Imaging having a component and defining a field inside it.

@Component({...})
export class UserProfile {
  protected readonly userProfile = httpResource(...);
}

In the template you can use the resource as usual.

@if (userProfile.hasValue()) {
  @let up = userProfile.value();
  
  <!-- and display other things from the resource -->
} @else if (userProfile.isLoading()) {
  <fancy-spinner />
} @else if (userProfile.error()) {
  <fancy-error [error]="userProfile.error()" />
}

The request fires as soon as the httpResource is instantiated (or to be more precise, when the effect behind the resource is scheduled). It will need an injection context to get the HttpClient (interceptors will work!). As usual you can provide an injector if you are running outside an injection context.

The HttpResourceRef<T> is a Resource<T>, so you have usual suspects regarding signals.

  • .value()
  • .status()
  • .isLoading()
  • .error()

And functions.

  • .hasValue()
  • .reload()

It’s also a WritableResource. This means you can overwrite the value of the resource locally.

  • .set()
  • .update()
  • .asReadonly()

New to HttpResourceRef are the following signals and methods.

  • .headers()
  • .progress()
  • .statusCode()
  • .destroy()

Static URL

userProfiles = httpResource("/api/user-profiles");

Dynamic URL

// input, computed, signal, model, ...
selectedUserId: Signal<string> = ...;

// like "computed"
userProfile = httpResource(() => `/api/user-profiles/${this.selectedUserId()}`);

Full Control

Return a HttpResourceRequest with different (some optional) properties. You will know them from the HttpClient.

userProfile = httpResource(() => ({
  method: 'POST',
  url: `/api/user-profiles/${this.selectedUserId()}`,
  headers: ...,
  params: ...,
  body: ...,
  reportProgress: true,
  withCredentials: true,
  transferCache: ..., // Configures the server-side rendering transfer cache for this request.
}));

Remember: You shouldn’t use httpResource for sending updates/mutations to the backend.
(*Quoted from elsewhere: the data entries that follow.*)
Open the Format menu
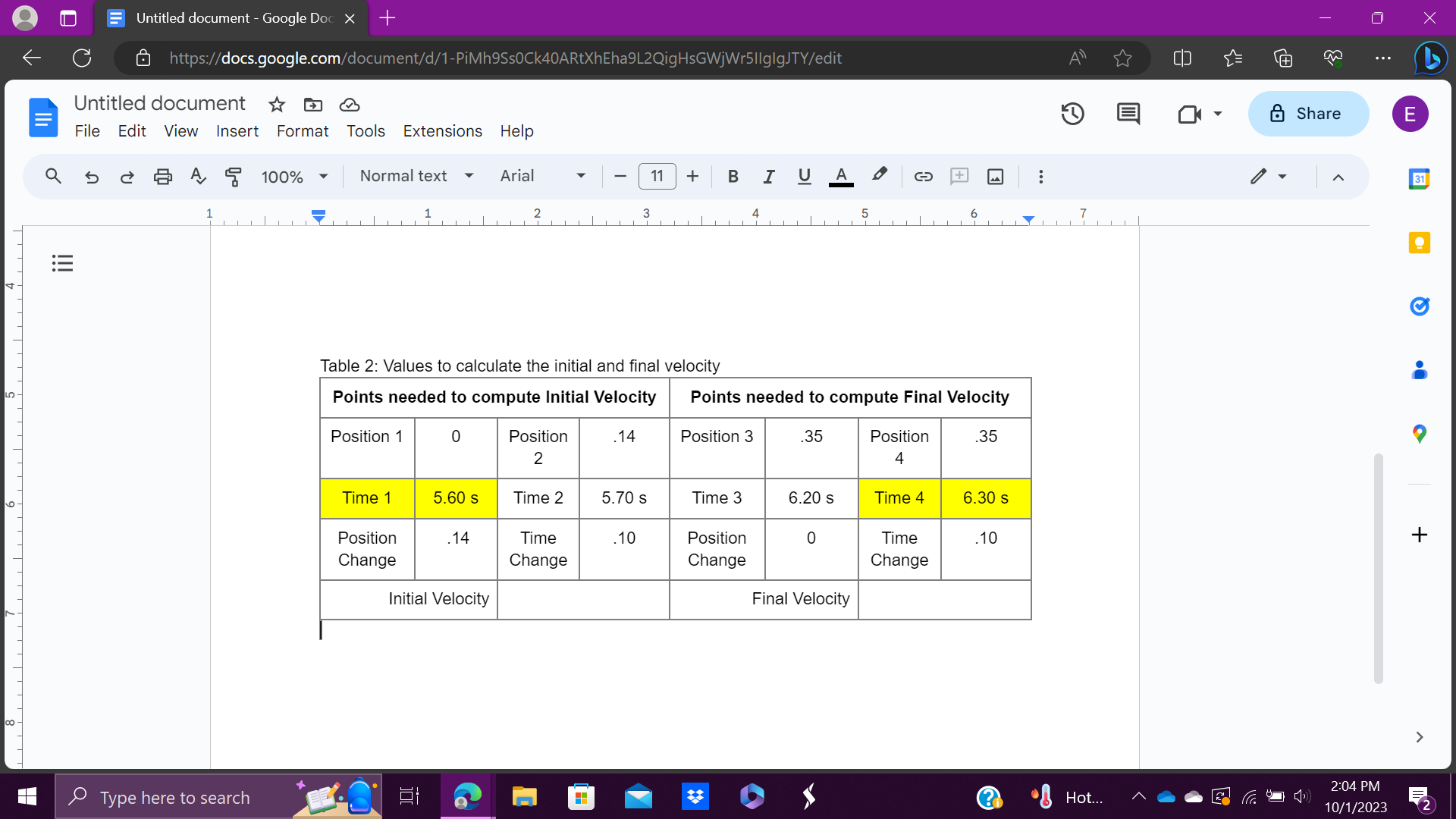Screen dimensions: 1456x819 (x=302, y=131)
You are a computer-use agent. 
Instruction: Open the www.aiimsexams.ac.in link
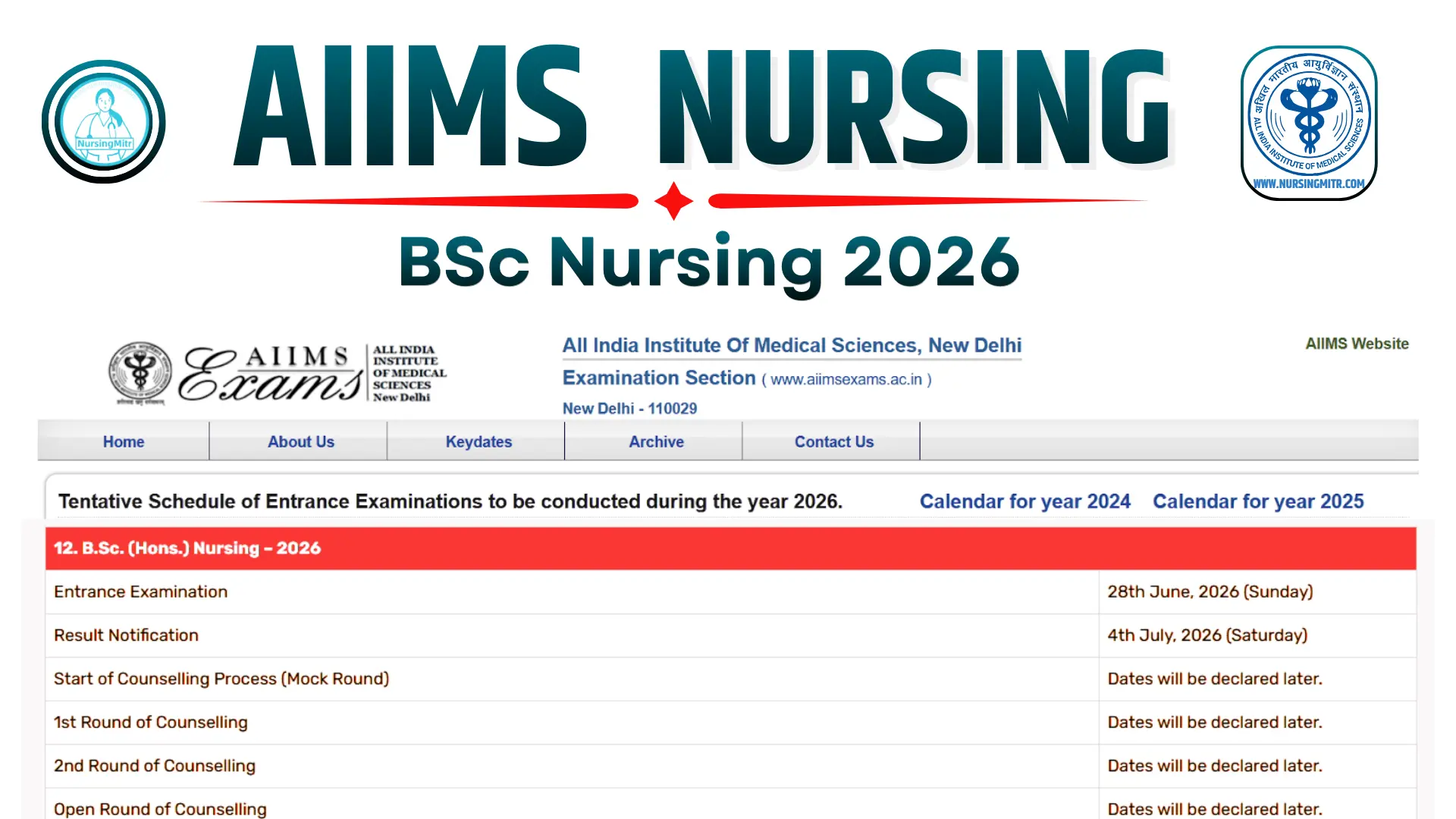[846, 379]
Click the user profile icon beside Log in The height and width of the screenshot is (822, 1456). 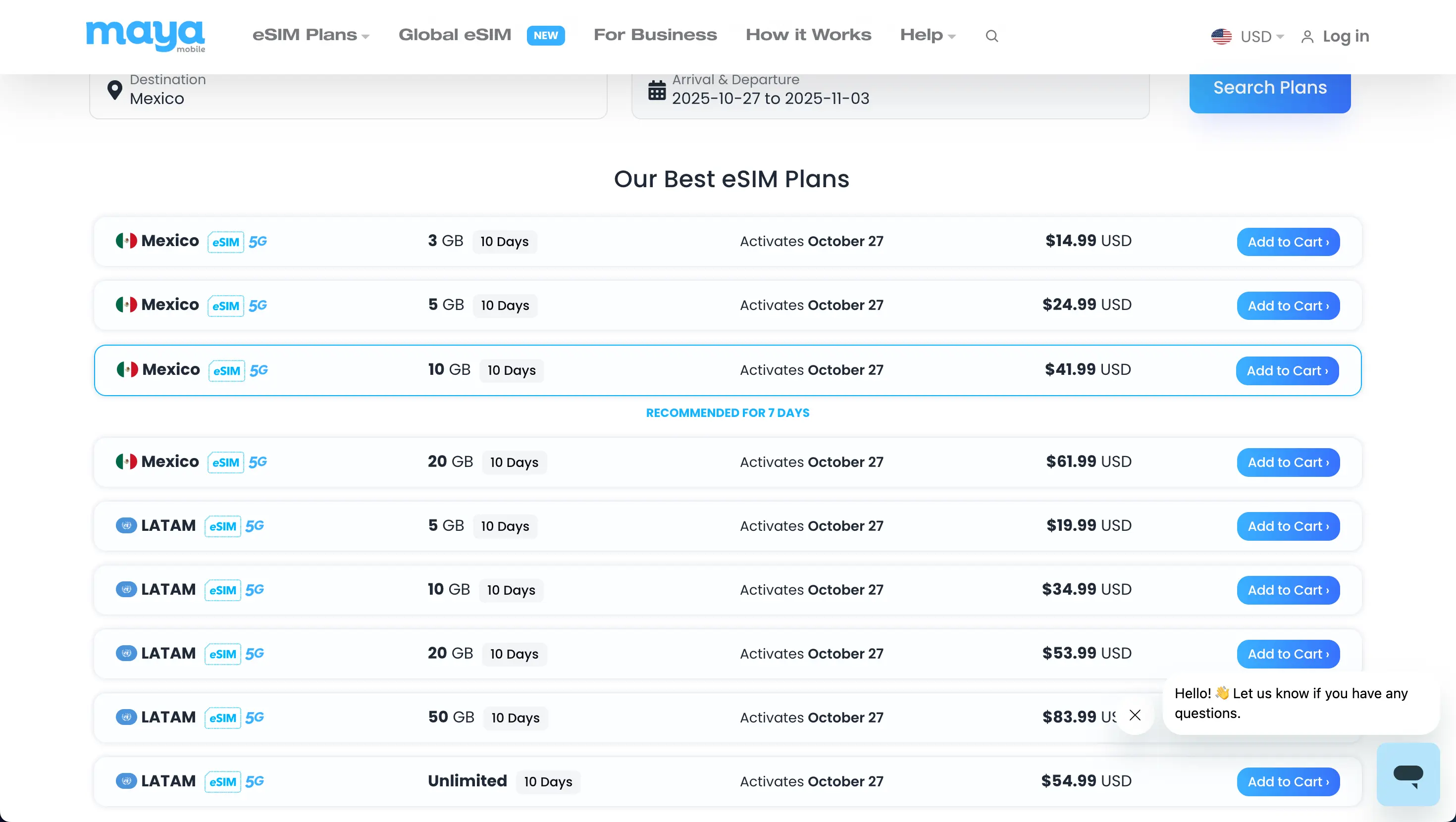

You can use this overload, if you need fine grained control over the request for fetching data and your backend is “weird”.

Options

As a second parameter you can provide a HttpResourceOptions object.

export interface HttpResourceOptions<TResult, TRaw> {
  defaultValue?: NoInfer<TResult>;
  equal?: ValueEqualityFn<NoInfer<TResult>>;
  injector?: Injector;
  map?: (value: TRaw) => TResult;
}

You may know what to do with the properties defaultValue, equal and injector.

Map the response

Per default the HttpResourceRef is typed with unknown. This is because “you never know what you get” from the “box of chocolates” backend (ask Forrest Gump). Luckily there are libraries which can parse unknown JSON data and provide a typesafe object. Explore valibot or zod.

These libraries provide some “parse” function, which returns a typesafe object. And the map option is the right place to plug in those function. With this in place, the TypeScript compiler will make sure the types are all right. And you can be sure, that you get what you expect.

My backend doesn’t deliver JSON!

The Angular team has you covered!

userProfile = httpResource.text(...);
userProfile = httpResource.blob(...);
userProfile = httpResource.arraybuffer(...);

This will not try to parse the content of your response as JSON, but will provide you the plain text, a blob or arraybuffer. That should cover everything you may need. Especially with the map function in place.